The mean doesn't have to go to infinity. It can stay at zero. In that case the density function has as its "limit" the Dirac delta function at 0. In other words the limit of the probability distribution is a Schwartz distribution.
 
mathman said:
The mean doesn't have to go to infinity. It can stay at zero. In that case the density function has as its "limit" the Dirac delta function at 0. In other words the limit of the probability distribution is a Schwartz distribution.

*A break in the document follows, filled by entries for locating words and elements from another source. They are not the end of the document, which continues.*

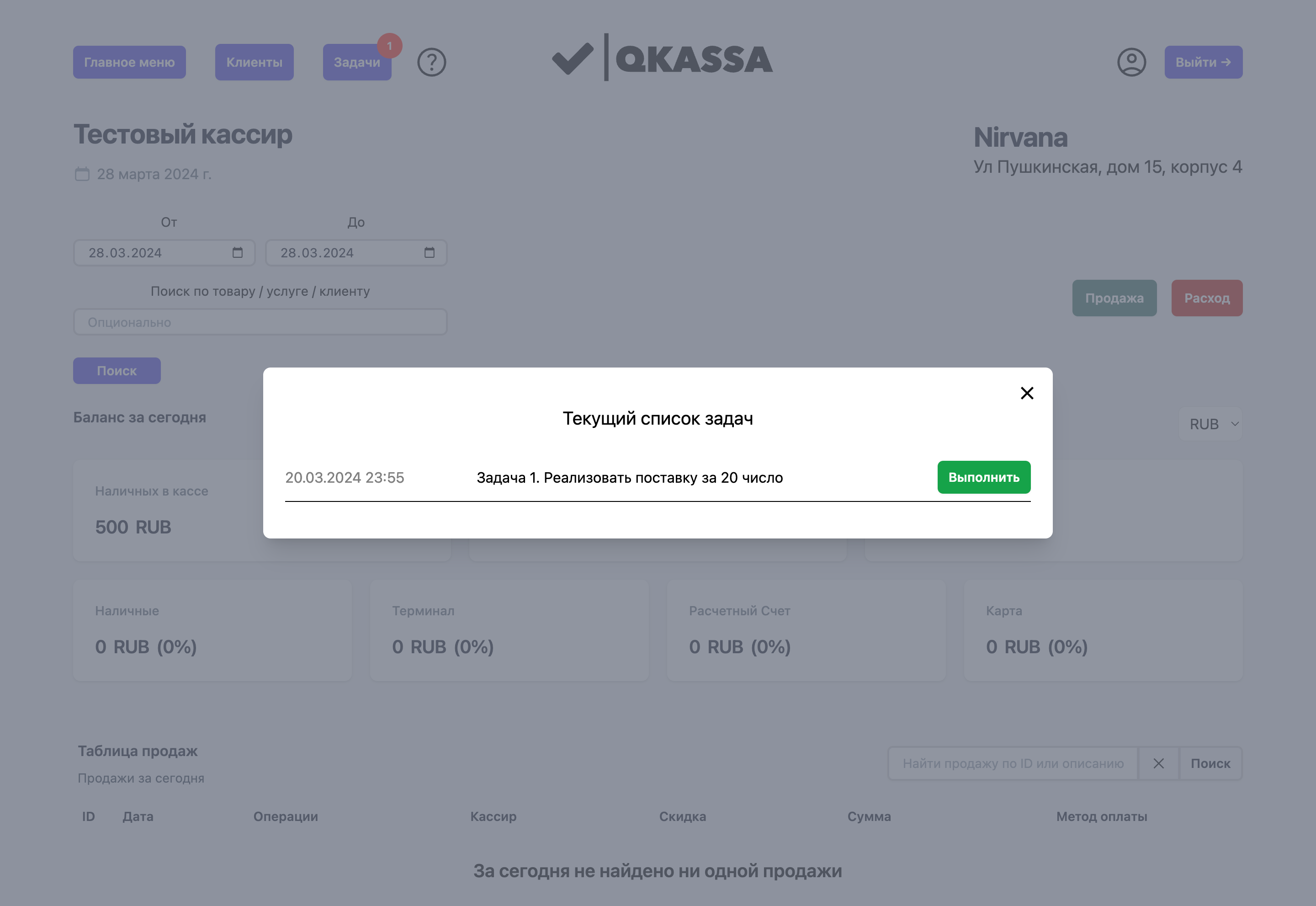Close the task list dialog
This screenshot has width=1316, height=906.
(x=1027, y=393)
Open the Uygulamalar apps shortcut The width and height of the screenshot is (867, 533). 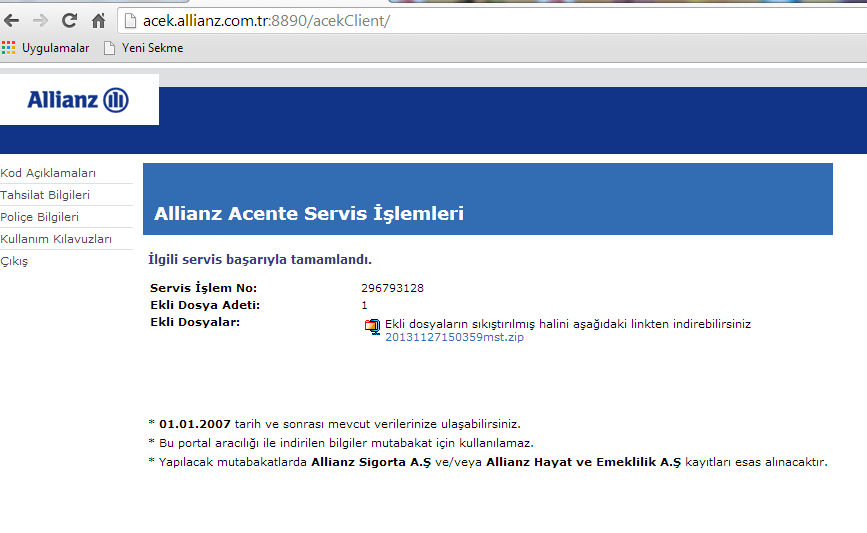pyautogui.click(x=46, y=48)
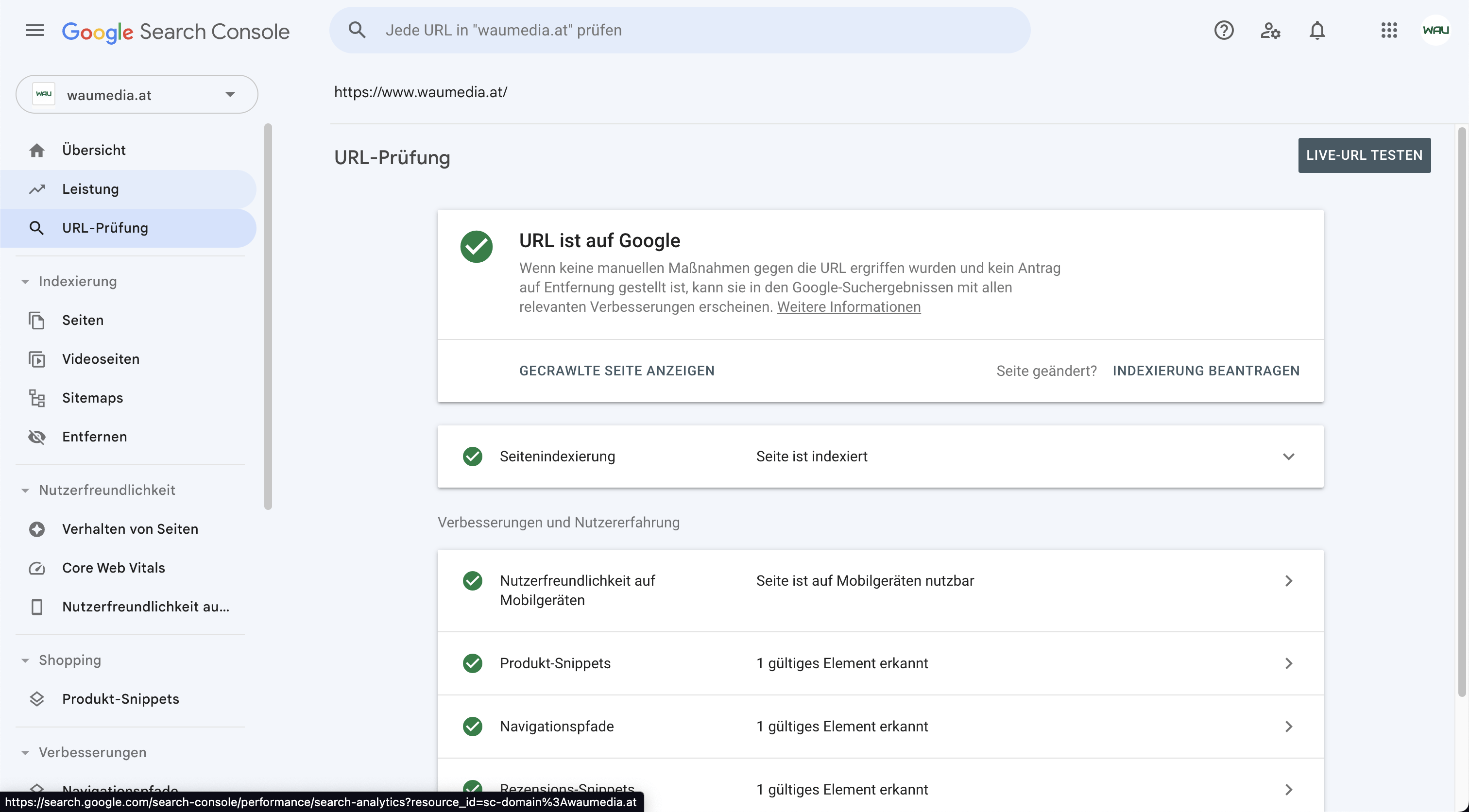
Task: Click LIVE-URL TESTEN button
Action: pos(1365,155)
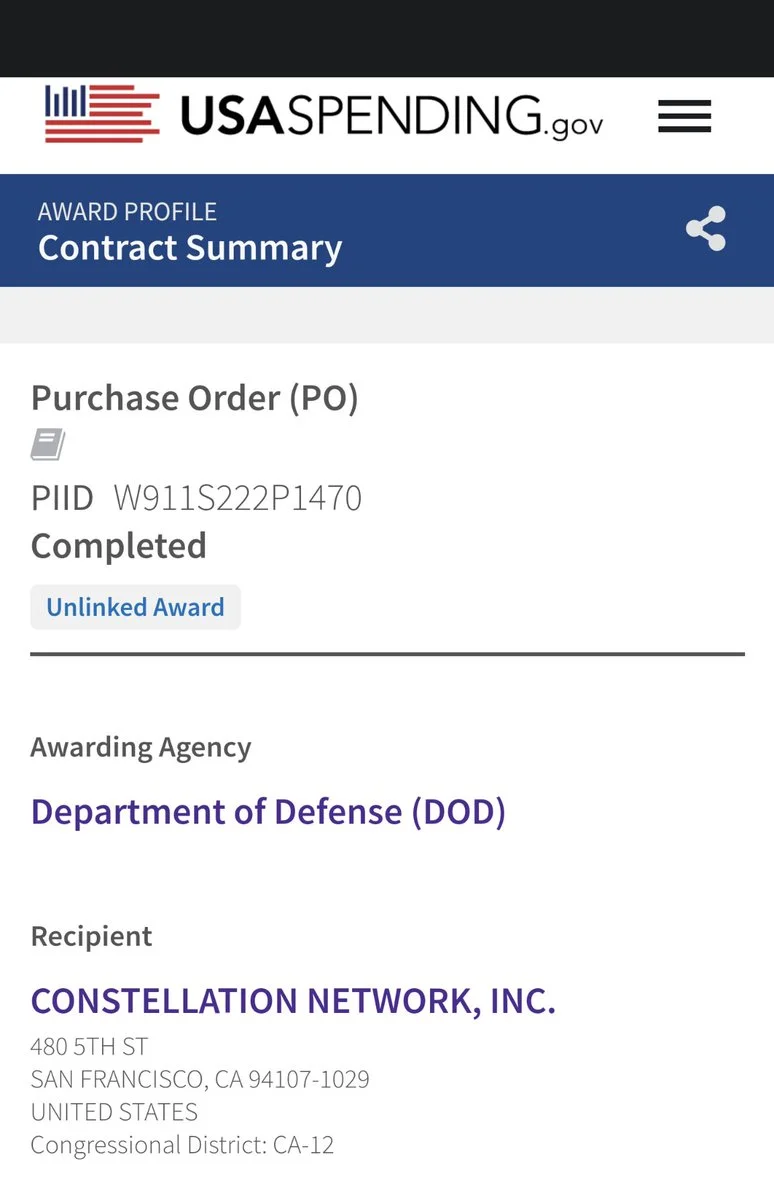This screenshot has width=774, height=1199.
Task: Click the Congressional District CA-12 text
Action: [x=182, y=1145]
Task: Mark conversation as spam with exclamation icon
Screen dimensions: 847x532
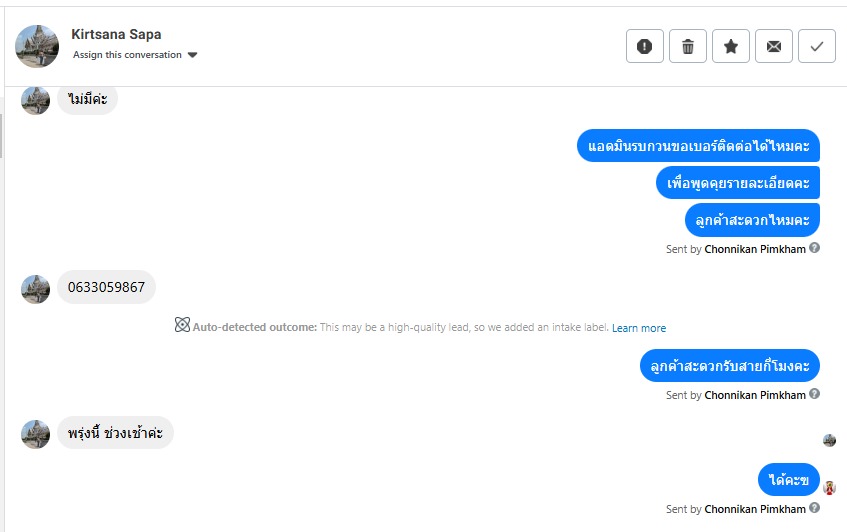Action: [x=645, y=46]
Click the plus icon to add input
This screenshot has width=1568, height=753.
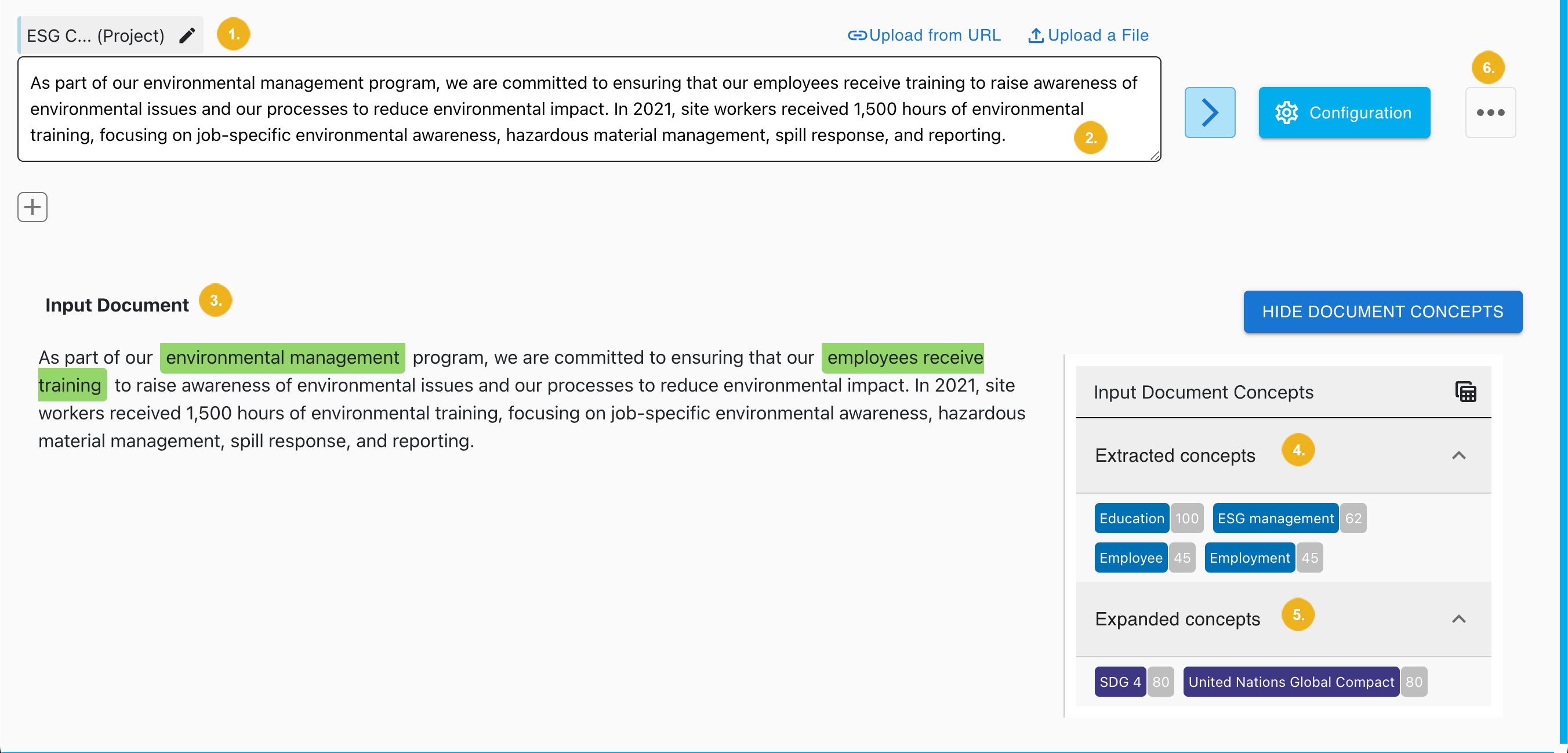32,207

I don't know much about general distribution theory, but I read that Schwartz "legitimized" the Dirac delta function by redefining it as a functional. In any case, I'm happy the mean can stay at zero. Your description of the Dirac delta as the 'limit' of the density function at 0 is very clear. Thanks mathman.
 
SW VandeCarr said:
Previously I posted a question on the Dirac delta function and was informed it was not a true function, but rather a distribution. However, I have to admit I still did not understand why its integral (neg inf to pos inf) is unity. I've thought about this and came up with the following:

Consider a normal distribution with a variance of 0. Since the integral of a normal distribution is constrained to be unity, the mean must go to infinity as the variance approaches zero. This is the Dirac delta. Is this reasonable or am I wandering in the wilderness?


Yes the idea is okay, but since you cannot consider the dirac-delta as a function, you cannot either interpret the integral in its usual way. Basically, the idea is that the delta can be seen as a limit of a sequence of functions (also called distribution). Typically, that function can be a gaussian (but they are other equally acceptable definitions, in terms of sine for example). A gaussian depends upon x and sigma. If you choose to tends sigma to zero, since the gaussian is normalized (that is, overal area=1), the width tends to zero, the central peak tends to infinity, while everwhere else it tends to zero. Now, if you integrate such a gaussian multiplied by any function, then apply the limit for sigma tending to zero, the value of the function can be considered as a constant upon the withd, so, if the with is centered around zero, you can put the f(0) out of the integral, and because the gaussian is normalize, the integral gives you 1, so it remains just f(0). Hence the definition, at least from a heuristic (physics) point of view.
 
For intuitions about the Dirac Delta, you should think of it as a bell curve with infinitesimal variance (spread). It's still got unit area under the curve, but all that area is concentrated in within an infinitesimal neighborhood of the mean.

EDIT. It seems you are thinking about this more or less correctly. And you're right, that the value at the mean is infinite (the inverse of an infinitesimal).